Negotiating the tax implications of moving to a principles-based reserving system will require care but is achievable, says an expert from the Affordable Life Insurance Alliance.[@@]

The tax rules are flexible enough to allow a principles-based system as a reserve system, says John Adney, an attorney with the law firm, Davis & Harmon and an expert for ALIA, Washington.

“There is nothing inherent in a principles-based system that presents an insurmountable obstacle to maintain the existing tax rules,” Adney said in a presentation to ALIA.

Principle-based reserving is a new approach to reserving for life insurance products, and conceivably for property-casualty products. It puts less emphasis on formulas than conventional reserving approaches and more emphasis on company modeling and actuarial judgment.

The project, just getting underway, is new ground that will require work to see how it fits with current tax laws and regulatory guidelines such as the Standard Valuation Law and the Standard Nonforfeiture Law.

During the ALIA presentation, Adney said although the Treasury Department has the right to ask Congress to review tax laws on reserving, it probably would not do so unless the reserving technique reduces tax revenues. There is no reason to believe that a principle-based approach to reserving would reduce tax revenues, he said. Taxes need to reflect economic income accurately, he explained.
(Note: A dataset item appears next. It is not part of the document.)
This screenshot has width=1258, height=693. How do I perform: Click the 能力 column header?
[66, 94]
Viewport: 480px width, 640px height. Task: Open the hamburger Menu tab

ALIA will ask Treasury for guidance, and the American Council of Life Insurers, Washington, has made a preliminary visit to Treasury about the proposal, according to Adney.

Meanwhile, state insurance regulators at the National Association of Insurance Commissioners, Kansas City, Mo., can take several steps to advance principles-based reserving, Adney said. Those steps include:

?Having a formula for apportioning the amount of principle-based reserves to each contract;

?Adopting a principle-based reserve system as the prescribed method for the life insurance contract it covers; and

?Continuing to publish standard mortality tables.

It is important the NAIC continues to approve standard mortality tables and that they then be adopted by at least 26 states so that they will be considered the standard nationwide, Adney said.